Secondary Distribution of HIV Self-Tests: an Innovative Strategy for Promoting Male Partner Testing and Reducing Risk
More than half of HIV-infected individuals in sub-Saharan Africa (SSA) are unaware of their serostatus. Increasing awareness of serostatus is the first of the UNAIDS “90-90-90” targets and a critical step in ensuring the success of HIV treatment as prevention. Despite wider availability of facility- and community-based HIV testing and counseling services in sub-Saharan Africa, there remains an urgent need to identify more effective ways to increase HIV testing among high-risk individuals and their sexual partners. Novel interventions that can promote testing, identify HIV-infected persons, and facilitate improved sexual decision-making could substantially reduce the number of new HIV infections in the region.
HIV self-testing (HIVST) is a promising approach for increasing knowledge of HIV status.
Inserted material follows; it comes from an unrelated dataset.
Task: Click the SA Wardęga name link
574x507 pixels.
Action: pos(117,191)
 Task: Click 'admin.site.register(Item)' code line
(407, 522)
HIVST offers increased convenience and privacy, with studies showing high acceptability and demand for self-testing across a wide range of populations and settings. With the development of simple, oral fluid-based tests, a number of countries in SSA are developing policies to implement and support self-testing. The proposed study tests a ‘secondary distribution’ HIVST intervention that our team has piloted. It seeks to increase HIV testing and reduce high-risk sexual behaviors through ‘secondary distribution’ of HIV self-tests, whereby an individual is given multiple self-tests and encouraged to distribute them in their sexual networks.
The Jikinge (Kiswahili for “protect yourself”) project is a mixed-methods, cluster randomized clinical trial among approximately 2,000 high-risk HIV negative women in the Nyanza region of western Kenya. The study seeks to determine the effectiveness of secondary distribution of HIV self-tests in promoting male partner testing, facilitating safer sexual behaviors, and ultimately reducing incident HIV infections among women. Beginning in June 2017, women in intervention clusters will be offered a regular supply of HIV self-tests along with counseling on how to distribute and use the tests with their current and potential partners. Concurrently, women in control clusters will be offered referral vouchers that encourage HIV testing at a local clinic and encouraged to distribute those vouchers to their partners. Over an 18-month follow-up period, the study will examine outcomes of HIV incidence, identification of HIV positive partners, and unprotected sexual encounters with partners whose status is positive or unknown. A cost-effectiveness analysis will also be conducted to guide policy decisions regarding optimal distribution strategies for HIV self-tests in Kenya and other countries.